SRLabs-BadUSB

Unpatchable USB Malware Now Open Source | WIRED

Andy Greenberg over at Wired has an interesting piece of news coming out of last week’s Derbycon hacker conference in Louisville, Kentucky. According to Greenberg and Wired, researchers Adam Caudill and Brandon Wilson showed off their own version of Karsten Nohl and Jakob Lell’s BadUSB malware, and that they’d released the code on Github.

SRLabs-BadUSB
Researchers at Derbycon in Kentucky released proof of concept malware that can infect controller boards on USB devices, Wired reports.

 

Their presentation raises the stakes for USB manufacturers to fix the BadUSB problem or leave hundreds of millions of users vulnerable, Greenberg writes.

At a presentation at the Black Hat Briefings in August, Nohl and Lell, both of Security Research Labs (SRLabs), showed how the controller chips inside common USB devices can be reprogrammed, allowing USB peripherals to impersonate other kinds of devices.  Among other things, Nohl demonstrated how a BadUSB infected device could emulate a USB keyboard, issuing commands to a connected machine using the permissions of the logged-in user. Alternatively, an infected USB could spoof a network card and change the computer’s DNS setting to redirect traffic, Nohl warned.

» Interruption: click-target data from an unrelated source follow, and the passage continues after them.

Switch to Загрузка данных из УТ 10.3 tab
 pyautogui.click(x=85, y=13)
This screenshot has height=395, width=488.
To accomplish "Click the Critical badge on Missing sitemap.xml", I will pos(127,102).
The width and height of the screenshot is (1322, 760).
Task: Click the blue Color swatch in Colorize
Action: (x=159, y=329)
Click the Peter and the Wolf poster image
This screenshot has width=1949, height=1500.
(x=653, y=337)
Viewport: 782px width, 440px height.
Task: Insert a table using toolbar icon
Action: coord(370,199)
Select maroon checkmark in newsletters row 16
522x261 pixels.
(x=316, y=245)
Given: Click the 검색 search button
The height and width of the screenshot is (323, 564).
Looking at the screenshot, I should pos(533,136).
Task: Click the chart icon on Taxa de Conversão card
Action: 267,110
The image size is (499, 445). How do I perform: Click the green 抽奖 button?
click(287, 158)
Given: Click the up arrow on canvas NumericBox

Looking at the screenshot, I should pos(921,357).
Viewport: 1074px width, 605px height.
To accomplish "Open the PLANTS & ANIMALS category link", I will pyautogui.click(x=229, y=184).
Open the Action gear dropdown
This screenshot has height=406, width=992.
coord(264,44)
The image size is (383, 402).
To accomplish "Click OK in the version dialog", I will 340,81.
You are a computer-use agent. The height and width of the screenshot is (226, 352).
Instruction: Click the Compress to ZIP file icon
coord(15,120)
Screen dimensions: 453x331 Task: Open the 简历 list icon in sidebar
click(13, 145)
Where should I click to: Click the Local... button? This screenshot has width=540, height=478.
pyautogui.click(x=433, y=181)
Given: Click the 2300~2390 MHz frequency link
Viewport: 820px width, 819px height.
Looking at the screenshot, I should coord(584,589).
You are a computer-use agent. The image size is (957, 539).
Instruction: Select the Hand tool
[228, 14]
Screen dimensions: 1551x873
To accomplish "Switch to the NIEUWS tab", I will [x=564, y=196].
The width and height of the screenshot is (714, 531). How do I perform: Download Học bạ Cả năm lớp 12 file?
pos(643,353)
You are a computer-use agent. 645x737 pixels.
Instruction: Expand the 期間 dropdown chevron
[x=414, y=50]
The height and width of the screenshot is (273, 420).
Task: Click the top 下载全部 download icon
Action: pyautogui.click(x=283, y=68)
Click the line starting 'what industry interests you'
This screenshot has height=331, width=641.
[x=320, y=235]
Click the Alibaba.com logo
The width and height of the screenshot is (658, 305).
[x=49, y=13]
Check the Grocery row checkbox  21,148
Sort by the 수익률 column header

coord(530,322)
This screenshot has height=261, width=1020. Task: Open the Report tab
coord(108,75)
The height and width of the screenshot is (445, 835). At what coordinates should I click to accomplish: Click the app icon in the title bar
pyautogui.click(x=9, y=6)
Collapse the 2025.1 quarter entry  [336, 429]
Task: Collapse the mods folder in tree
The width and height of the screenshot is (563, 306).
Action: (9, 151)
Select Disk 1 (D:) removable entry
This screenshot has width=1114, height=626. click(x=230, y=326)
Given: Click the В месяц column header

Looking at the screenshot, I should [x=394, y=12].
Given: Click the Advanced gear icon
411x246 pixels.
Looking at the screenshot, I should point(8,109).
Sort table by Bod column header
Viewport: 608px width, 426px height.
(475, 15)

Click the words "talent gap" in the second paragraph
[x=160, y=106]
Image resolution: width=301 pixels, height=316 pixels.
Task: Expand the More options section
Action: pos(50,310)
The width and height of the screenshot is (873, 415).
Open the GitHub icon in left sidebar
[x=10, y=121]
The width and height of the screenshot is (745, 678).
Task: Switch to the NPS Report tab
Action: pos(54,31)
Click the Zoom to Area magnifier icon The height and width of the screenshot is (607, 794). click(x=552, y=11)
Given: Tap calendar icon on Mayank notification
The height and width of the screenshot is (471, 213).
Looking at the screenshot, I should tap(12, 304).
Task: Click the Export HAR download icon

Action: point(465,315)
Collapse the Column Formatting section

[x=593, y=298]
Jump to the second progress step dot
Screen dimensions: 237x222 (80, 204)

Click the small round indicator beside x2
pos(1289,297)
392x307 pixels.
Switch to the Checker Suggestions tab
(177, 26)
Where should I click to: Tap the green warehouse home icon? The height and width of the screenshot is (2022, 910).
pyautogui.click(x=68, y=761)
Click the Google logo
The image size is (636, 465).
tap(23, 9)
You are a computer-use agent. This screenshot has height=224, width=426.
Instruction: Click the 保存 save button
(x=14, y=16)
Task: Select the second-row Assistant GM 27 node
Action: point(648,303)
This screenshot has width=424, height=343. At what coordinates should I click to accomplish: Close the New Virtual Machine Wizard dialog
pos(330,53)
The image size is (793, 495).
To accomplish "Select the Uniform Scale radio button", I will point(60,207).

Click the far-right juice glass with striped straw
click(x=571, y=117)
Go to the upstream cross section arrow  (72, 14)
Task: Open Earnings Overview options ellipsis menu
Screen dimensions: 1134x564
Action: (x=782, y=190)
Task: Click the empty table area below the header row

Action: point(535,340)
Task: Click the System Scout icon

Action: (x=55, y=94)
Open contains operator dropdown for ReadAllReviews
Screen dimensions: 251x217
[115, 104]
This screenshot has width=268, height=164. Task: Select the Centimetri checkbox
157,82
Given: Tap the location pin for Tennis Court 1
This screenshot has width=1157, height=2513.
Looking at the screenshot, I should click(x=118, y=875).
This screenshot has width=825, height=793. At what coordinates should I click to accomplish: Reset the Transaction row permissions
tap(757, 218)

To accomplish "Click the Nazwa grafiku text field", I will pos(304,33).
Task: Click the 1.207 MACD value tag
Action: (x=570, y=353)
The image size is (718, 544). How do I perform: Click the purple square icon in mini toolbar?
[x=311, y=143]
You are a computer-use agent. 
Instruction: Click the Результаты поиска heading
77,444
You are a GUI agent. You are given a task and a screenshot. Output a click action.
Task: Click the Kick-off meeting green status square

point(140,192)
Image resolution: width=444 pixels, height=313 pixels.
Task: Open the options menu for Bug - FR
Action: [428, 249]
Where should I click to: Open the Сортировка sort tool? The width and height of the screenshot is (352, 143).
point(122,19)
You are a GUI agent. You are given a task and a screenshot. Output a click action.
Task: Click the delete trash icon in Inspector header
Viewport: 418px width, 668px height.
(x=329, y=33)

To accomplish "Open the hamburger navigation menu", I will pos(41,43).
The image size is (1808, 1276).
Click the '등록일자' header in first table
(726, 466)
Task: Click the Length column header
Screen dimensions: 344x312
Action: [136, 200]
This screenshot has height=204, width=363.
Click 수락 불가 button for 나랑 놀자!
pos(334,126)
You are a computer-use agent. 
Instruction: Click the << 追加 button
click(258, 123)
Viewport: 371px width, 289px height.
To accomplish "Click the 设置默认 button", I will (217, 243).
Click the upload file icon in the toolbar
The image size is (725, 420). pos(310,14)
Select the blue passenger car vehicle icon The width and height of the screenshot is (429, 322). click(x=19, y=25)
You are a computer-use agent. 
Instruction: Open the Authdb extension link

Speaking at Derbycon, Caudill said that making the malware public – something Nohl and SR Labs did not do – was a way to force the hand of manufacturers.

“If you’re going to prove that there’s a flaw, you need to release the material so people can defend against it,” Greenberg quotes him saying.

Read more via The Unpatchable Malware That Infects USBs Is Now on the Loose | WIRED.

One Comment

  1. “Nohl demonstrated how a BadUSB infected device could emulate a USB
    keyboard, issuing commands to a connected machine using the permissions
    of the logged-in user”

    It amazes me how even my personal machine can be turned against me! Technology is evolving at such a rapid pace that security issues are popping up left and right—how many years have we been using USB devices? And now they are a danger? It just goes to show nothing is 100% secure.